━━━━━ Supplied records

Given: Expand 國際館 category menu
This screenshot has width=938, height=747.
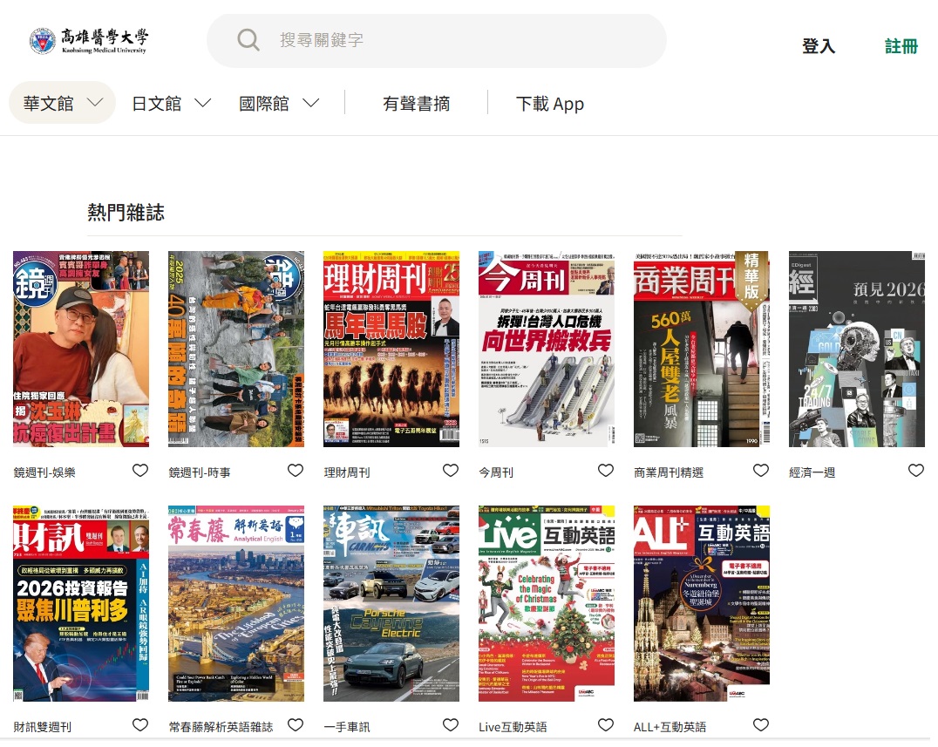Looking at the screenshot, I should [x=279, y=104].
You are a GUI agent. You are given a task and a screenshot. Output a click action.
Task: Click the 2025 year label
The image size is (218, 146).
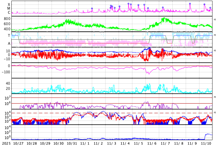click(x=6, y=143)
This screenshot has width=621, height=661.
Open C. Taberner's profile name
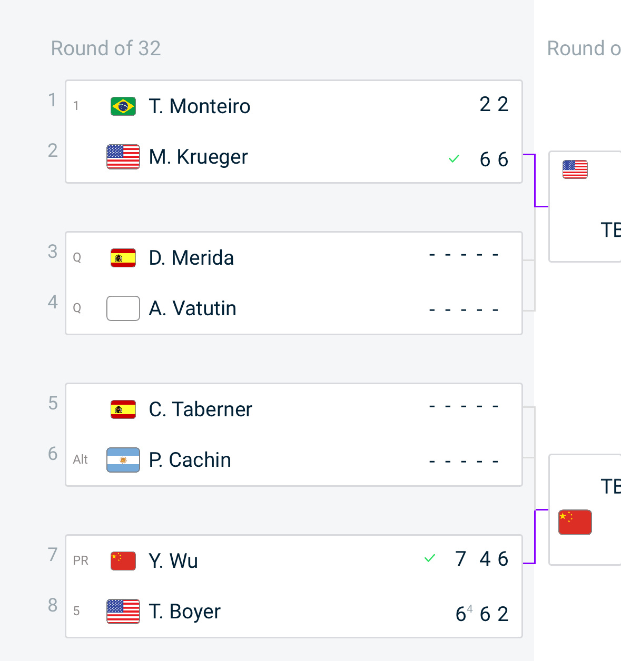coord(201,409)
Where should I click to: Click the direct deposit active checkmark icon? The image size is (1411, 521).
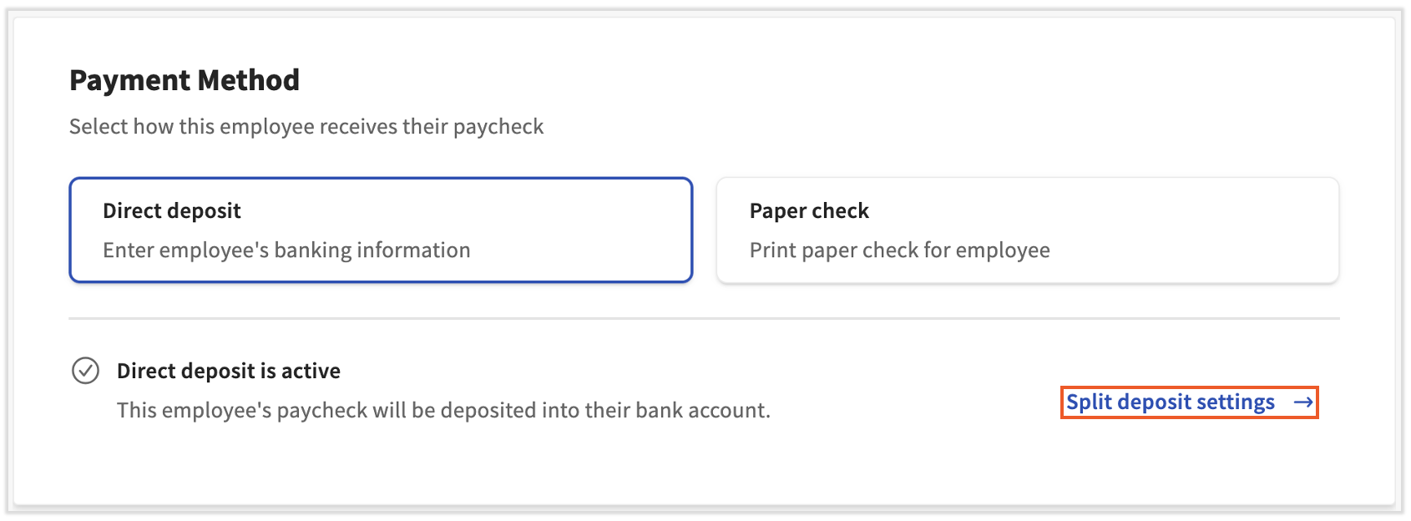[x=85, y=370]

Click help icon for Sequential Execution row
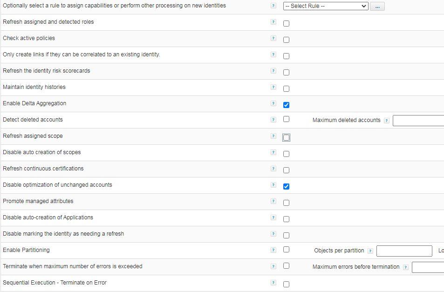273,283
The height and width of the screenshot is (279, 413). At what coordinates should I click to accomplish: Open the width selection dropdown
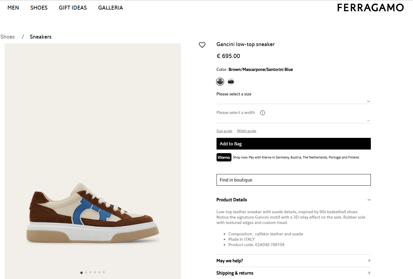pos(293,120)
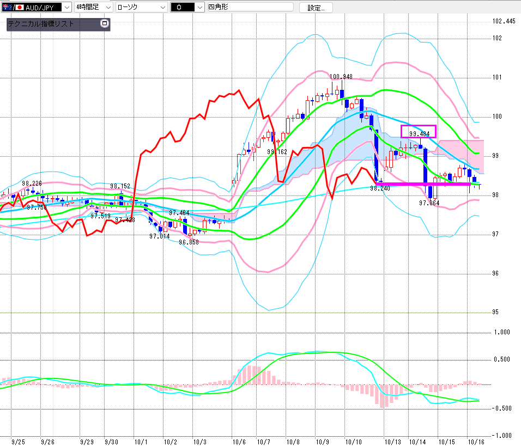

━━━━━━━━━━

> _Work task_:
Nothing but the lines from the one that contains "You are a GUI" through the last line of the records belongs in the answer, reproduced exactly, with no pictures.

> _Solution to the exercise_:
You are a GUI agent. You are given a task and a screenshot. Output a click action.
Task: Click the 2025 year label
The image size is (218, 146).
click(x=6, y=143)
This screenshot has width=621, height=661.
Open C. Taberner's profile name
coord(201,409)
Where should I click to: Click the direct deposit active checkmark icon? The image size is (1411, 521).
[x=85, y=370]

Click help icon for Sequential Execution row
273,283
The height and width of the screenshot is (279, 413). At what coordinates should I click to accomplish: Open the width selection dropdown
pos(293,120)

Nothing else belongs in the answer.